I'm new here because I'm considering exploring classical music for the first time, and I thought I could use some help with that. I'm not quite sure if this is the right subforum for this thread. If it's not, I do apologize.

I've mainly listened to all kinds of metal, some progressive rock and video game music so far. I've only ever come in contact with classical music through movies, shows and games, but I do like quite a bit of what I've heard so far. I thought I could give you some of my more specific preferences. It would be awesome if you could take those into consideration and recommend some of your own favorites based on that.

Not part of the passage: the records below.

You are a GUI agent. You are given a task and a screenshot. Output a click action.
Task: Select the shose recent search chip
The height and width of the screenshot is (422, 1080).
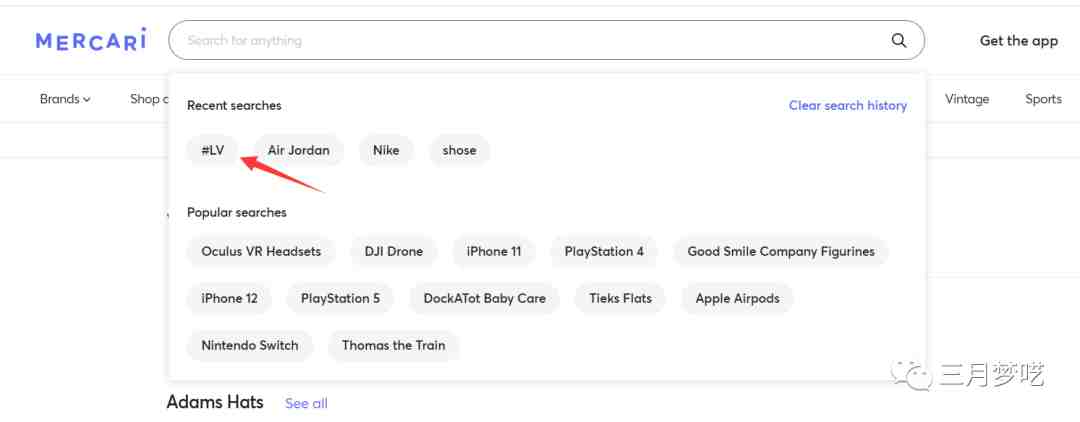459,150
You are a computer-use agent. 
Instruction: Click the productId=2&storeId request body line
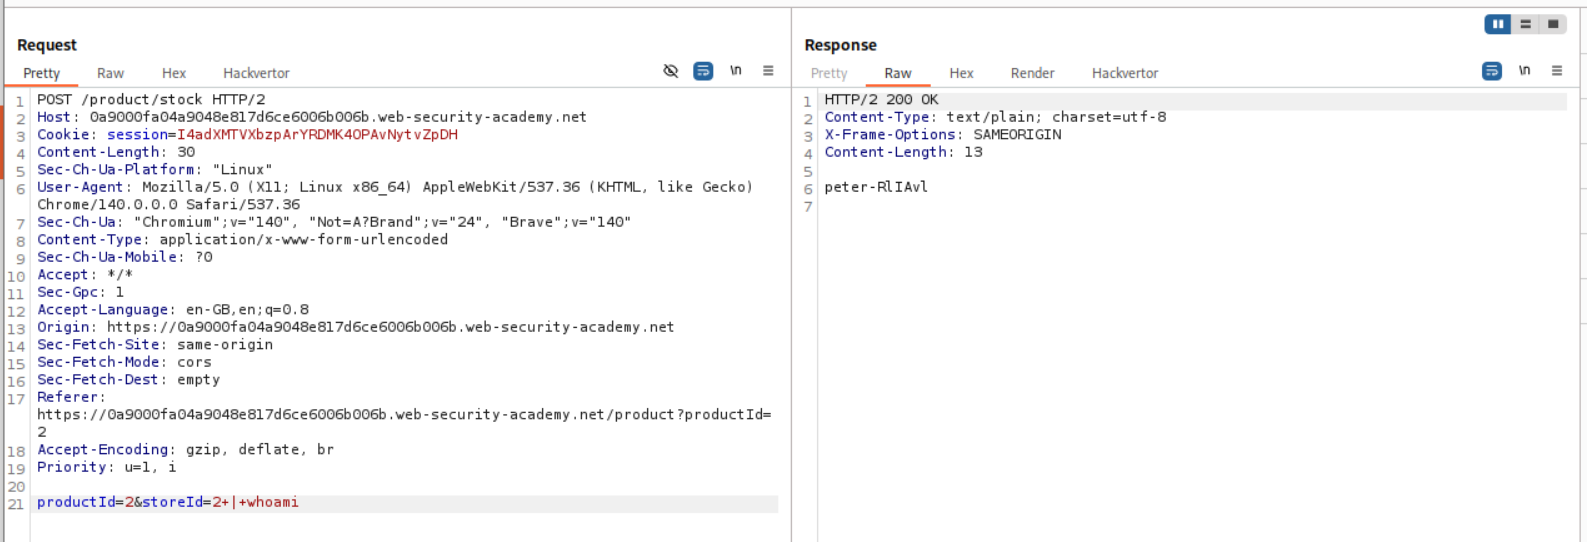168,502
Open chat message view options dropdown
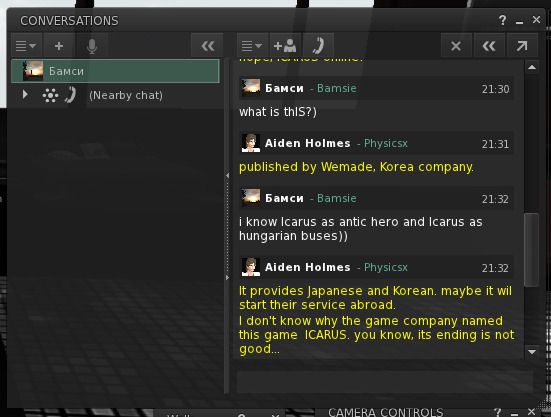 point(252,46)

I very much enjoy pronounced string instruments. I've listened to some pieces by Vivaldi, who seems to have done a lot with violins, and I especially liked 'Winter' from 'The Four Seasons'. I just think that strings have the most beautiful sound to them, plus watching a true violin master perform is just incredible. I am also a huge fan of choirs, their power just amazes me. One of my favorite pieces containing choirs is Uematsu's 'Liberi Fatali', especially this performance (although there seems to be some discontent with the female choir section in the comments). Another element that I love is strong build-up. Now, this can come in all sorts of variants, but one I can think of right now is harmonic build-up. Another piece by Uematsu, starting at 3:26 in this performance, is an incredible example of what I mean. The very beginning of Dvorak's famous 4th movement in his New World Symphony also shows great build-up through tempo and pitch, so that's something else. Finally, I appreciate music that's dramatic, almost cinematic, and at least a little bit on the darker side. It doesn't have to be, but on the other hand, I just cannot stand music that's too happy and cheery without any edge to it.

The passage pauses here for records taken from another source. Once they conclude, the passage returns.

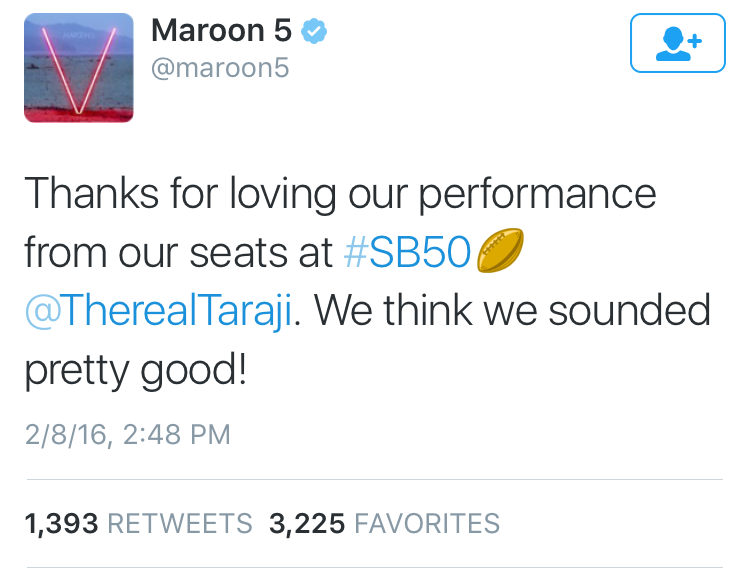Click the 'pretty good!' text
Viewport: 750px width, 571px height.
pyautogui.click(x=136, y=370)
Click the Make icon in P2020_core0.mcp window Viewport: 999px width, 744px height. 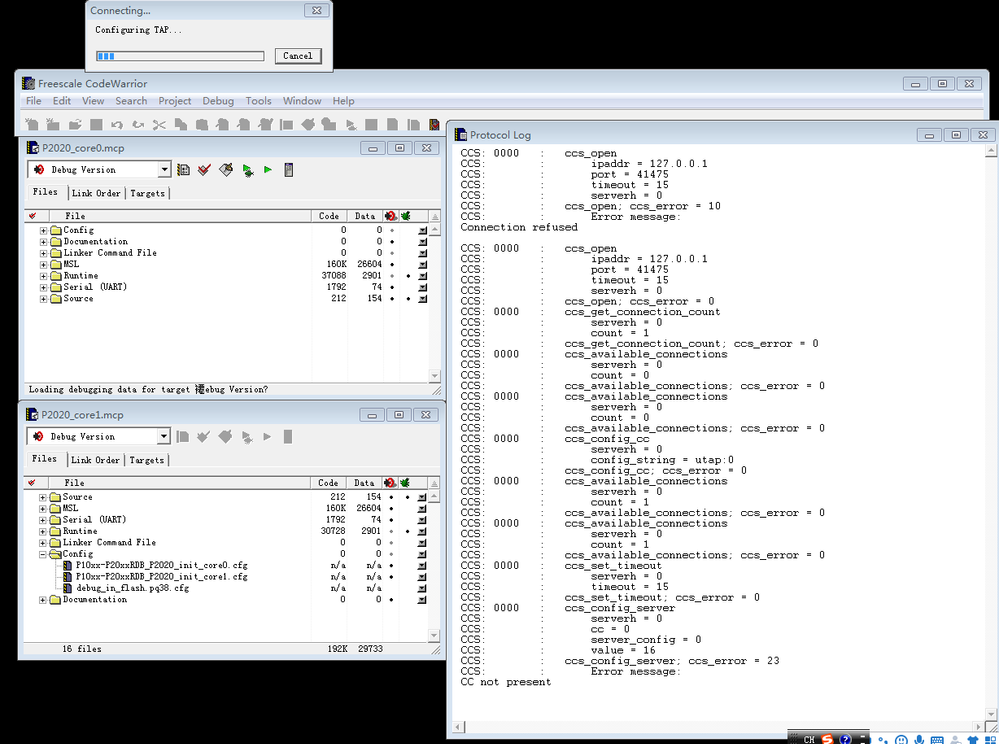click(227, 169)
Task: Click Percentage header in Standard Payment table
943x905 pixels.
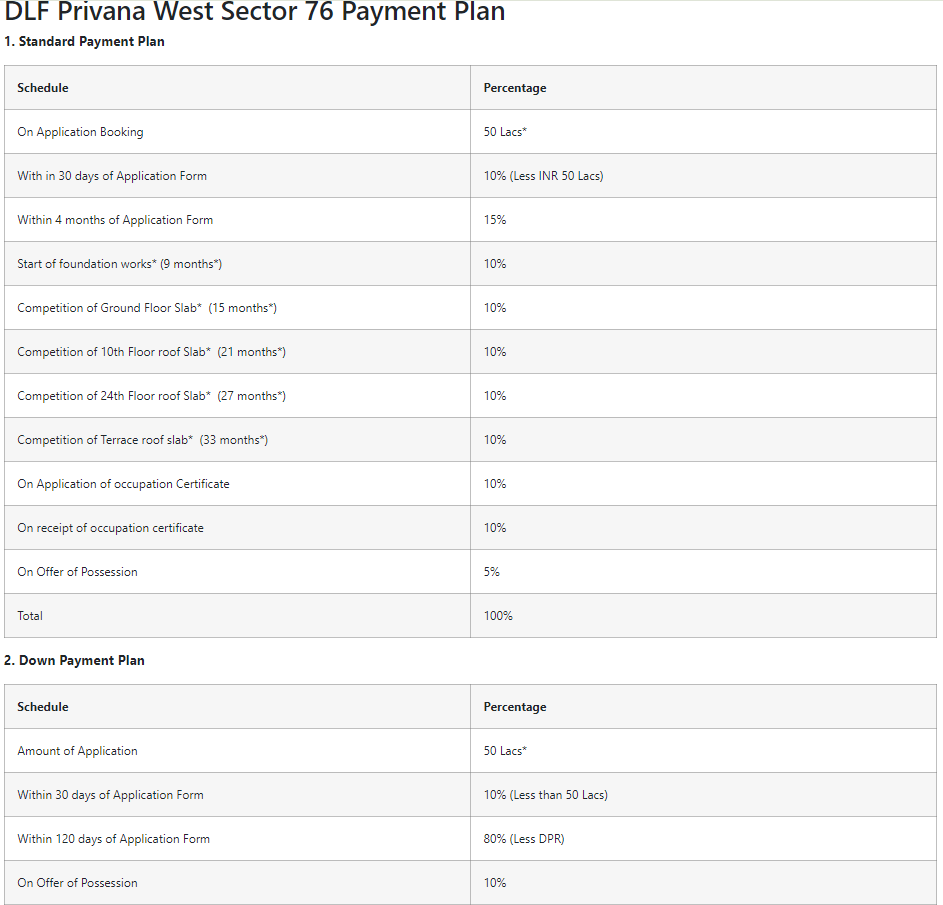Action: 515,88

So, to sum up, for my first steps on my venture into classical music I'm looking for strong string instruments, choirs, build-up, and something that's a bit dramatic and on the darker side. It doesn't have to be all in one, but that would be great, of course.

Oh, and excuse me if I've butchered any terminology. I'm not a musician myself and only vaguely familiar with a handful of terms. Any suggestions would be greatly appreciated!


----------



## bharbeke (Mar 4, 2013)

Welcome to the forums, ZGoten! Your terminology and thread placement are both just fine.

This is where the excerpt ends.